Look below for the line containing "Click the Arrange (排列) icon" and the line containing "Screen dimensions: 265x221"; repeat exactly those two lines and all lines between them, and nothing else.

------------

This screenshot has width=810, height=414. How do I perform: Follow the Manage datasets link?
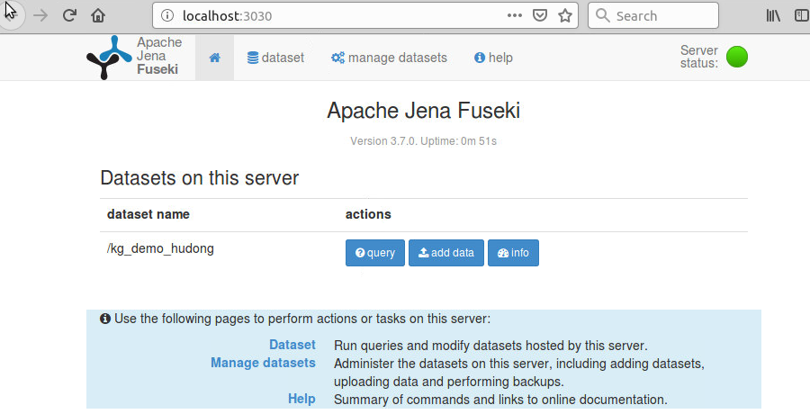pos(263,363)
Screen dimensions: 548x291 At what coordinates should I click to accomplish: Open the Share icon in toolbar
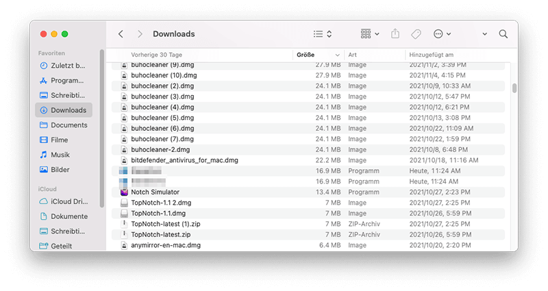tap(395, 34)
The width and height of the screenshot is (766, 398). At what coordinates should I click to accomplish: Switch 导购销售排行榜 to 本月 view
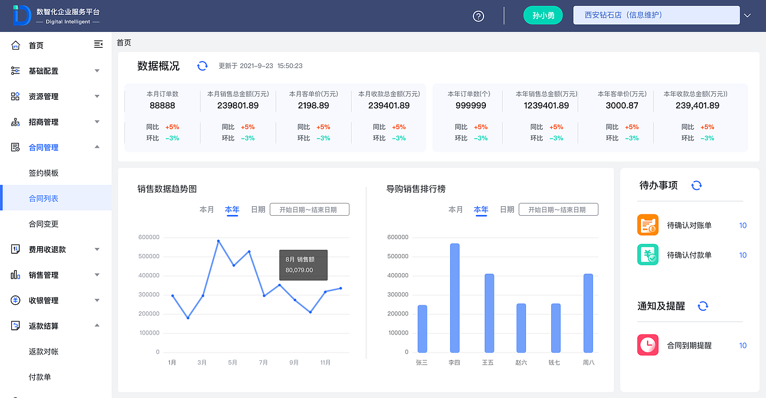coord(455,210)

------------

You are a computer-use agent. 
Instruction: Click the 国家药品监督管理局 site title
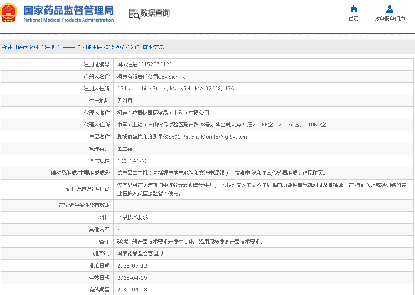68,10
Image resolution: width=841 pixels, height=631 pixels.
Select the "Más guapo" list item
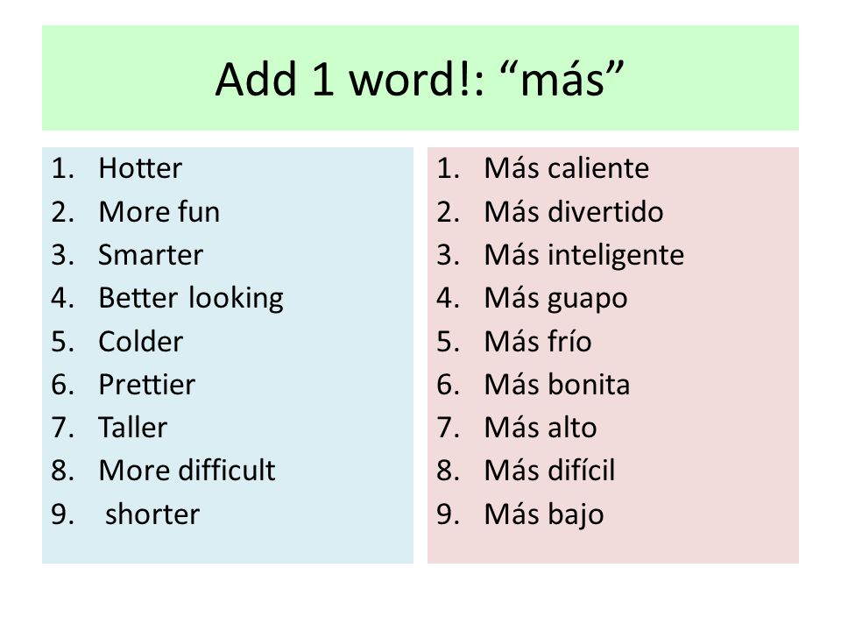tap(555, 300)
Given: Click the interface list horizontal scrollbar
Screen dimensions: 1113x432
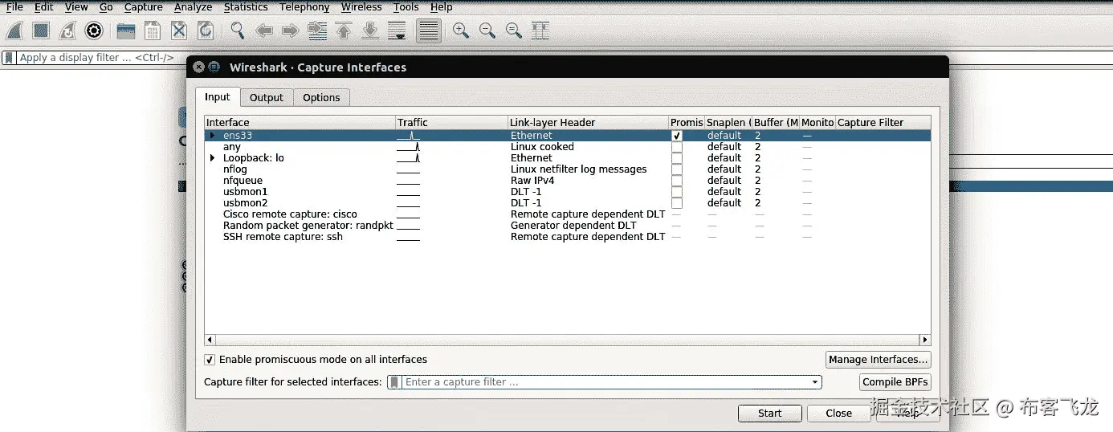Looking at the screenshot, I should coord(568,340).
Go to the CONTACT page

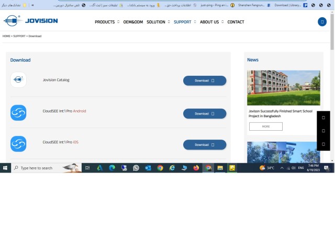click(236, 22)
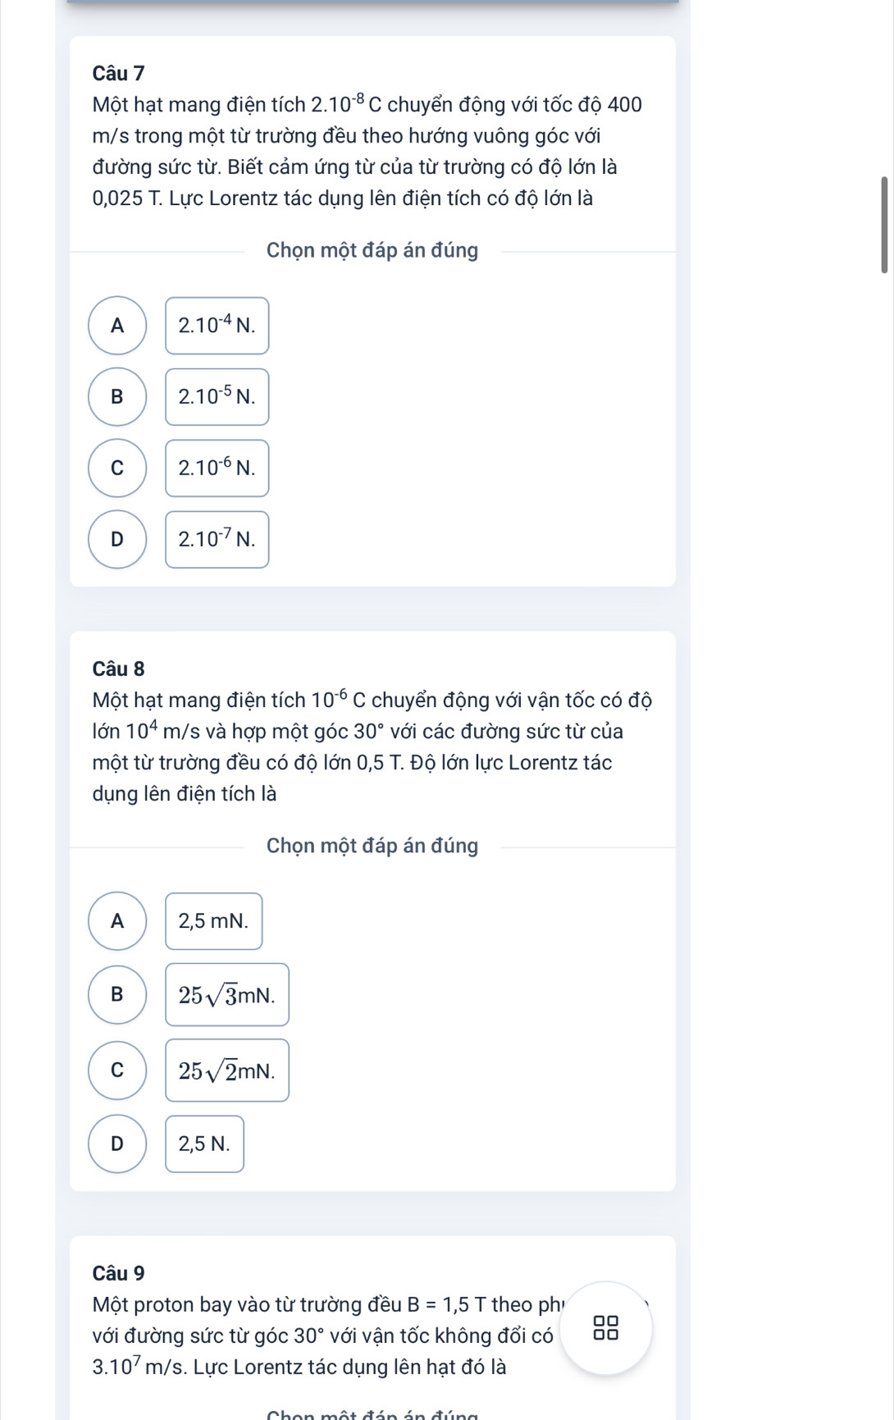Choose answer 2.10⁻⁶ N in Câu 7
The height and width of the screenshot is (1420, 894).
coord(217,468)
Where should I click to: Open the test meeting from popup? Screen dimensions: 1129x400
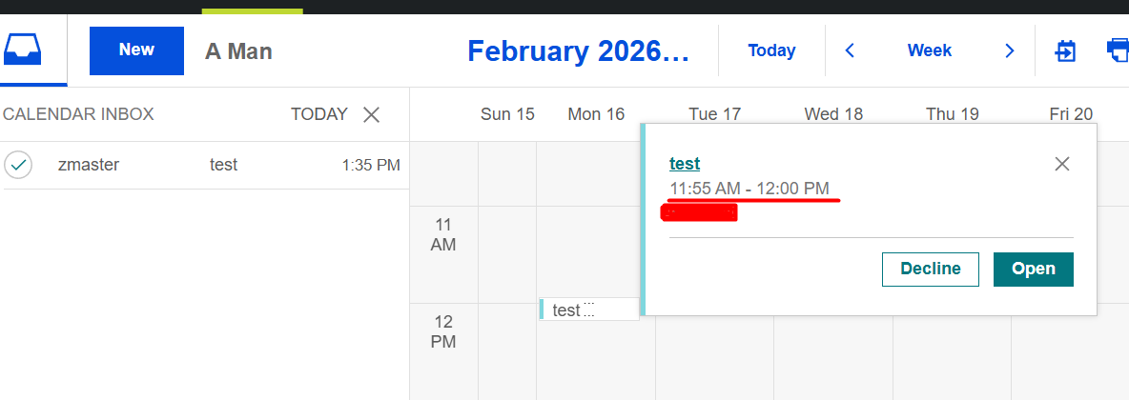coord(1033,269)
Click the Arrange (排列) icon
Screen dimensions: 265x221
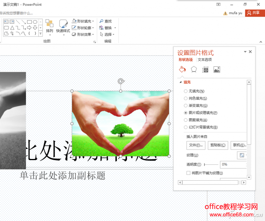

------------

Written answer:
Click the Arrange (排列) icon
Screen dimensions: 265x221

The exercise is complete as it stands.